After speaking with a client recently, I reflected on why many of us resort to black-and-white thinking when we feel conflicted about our own needs. Twins are especially prone to this conundrum because their lifelong dyadic relationship informs so much of what they do and how they think. Having a same-age significant other constantly sharing and comparing life experiences can dramatically impair one’s ability to see beyond a two-dimensional perspective.
Getting stuck in an all-or-nothing thought pattern leaves little room for expansion, alteration, or creativity. Polarized thinking perpetuates concrete and immutable solutions. It inhibits one’s ability to develop shades of gray. Nuanced thinking keeps us buoyant, productive, and capable of embracing ambivalent thoughts and feelings.

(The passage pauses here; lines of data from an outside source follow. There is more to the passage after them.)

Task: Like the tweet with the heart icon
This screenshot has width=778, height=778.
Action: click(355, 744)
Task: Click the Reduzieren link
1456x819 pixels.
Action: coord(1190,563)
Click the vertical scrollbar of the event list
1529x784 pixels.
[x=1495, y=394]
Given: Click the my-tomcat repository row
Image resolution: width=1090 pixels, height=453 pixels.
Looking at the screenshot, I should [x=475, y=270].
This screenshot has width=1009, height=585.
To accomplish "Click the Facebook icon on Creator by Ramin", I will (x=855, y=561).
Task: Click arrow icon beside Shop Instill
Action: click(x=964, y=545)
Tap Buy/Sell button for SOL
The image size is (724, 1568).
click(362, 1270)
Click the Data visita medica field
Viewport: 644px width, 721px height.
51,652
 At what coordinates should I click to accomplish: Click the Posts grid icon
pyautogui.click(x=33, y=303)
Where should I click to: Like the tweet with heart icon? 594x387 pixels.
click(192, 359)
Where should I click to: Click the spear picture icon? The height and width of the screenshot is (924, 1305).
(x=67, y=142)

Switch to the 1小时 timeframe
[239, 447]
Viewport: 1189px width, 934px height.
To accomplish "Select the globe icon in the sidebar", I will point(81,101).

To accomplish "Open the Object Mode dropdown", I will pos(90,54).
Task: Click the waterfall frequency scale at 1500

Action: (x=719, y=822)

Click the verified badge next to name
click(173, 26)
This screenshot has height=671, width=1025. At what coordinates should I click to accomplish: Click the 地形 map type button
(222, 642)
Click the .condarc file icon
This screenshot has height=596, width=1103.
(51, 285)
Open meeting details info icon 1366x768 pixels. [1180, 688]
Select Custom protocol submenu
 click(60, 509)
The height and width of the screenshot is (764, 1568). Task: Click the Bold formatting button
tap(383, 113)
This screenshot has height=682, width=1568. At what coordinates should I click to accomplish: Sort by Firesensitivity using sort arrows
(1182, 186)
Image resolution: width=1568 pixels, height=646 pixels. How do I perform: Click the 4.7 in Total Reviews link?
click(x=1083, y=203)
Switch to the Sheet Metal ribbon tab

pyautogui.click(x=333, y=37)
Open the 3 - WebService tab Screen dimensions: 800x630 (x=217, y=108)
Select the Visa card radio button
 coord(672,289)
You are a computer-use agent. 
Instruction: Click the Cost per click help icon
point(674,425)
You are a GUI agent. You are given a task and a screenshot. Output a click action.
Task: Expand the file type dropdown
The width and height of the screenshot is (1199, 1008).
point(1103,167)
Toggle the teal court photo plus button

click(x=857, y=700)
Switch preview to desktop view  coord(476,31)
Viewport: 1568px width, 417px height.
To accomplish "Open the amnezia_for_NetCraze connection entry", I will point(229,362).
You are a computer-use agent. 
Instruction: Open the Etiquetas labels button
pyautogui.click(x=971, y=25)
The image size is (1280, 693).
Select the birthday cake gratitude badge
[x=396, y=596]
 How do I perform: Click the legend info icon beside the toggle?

One of my patients is reeling from the news of his twin brother’s medical diagnosis. He is figuring out how involved he should be in his brother’s care, and he feels that he has no choice but to give up his present life and postpone his future plans so he can be available to his brother. Of course, this can be a normal and predictable reaction to the news that a loved one will need care and attention. However, with some twin pairs, this reaction evokes a need or even a compulsion to sacrifice oneself.
Of course, the long-term effects of sacrificing oneself are dangerous. There is a big difference between giving oneself to another and giving oneself away in the guise of helping another. Twins who struggle to work through the perils of their role as a caregiver understand the difference between these two concepts.
One must to find a nuanced strategy—not an either-or solution—to hold on to oneself while addressing the needs of another. Twins who did not have sufficient opportunity to develop a resilient, individuated sense of self often struggle to manage extreme and complex situations.
To be needed should not entail being erased.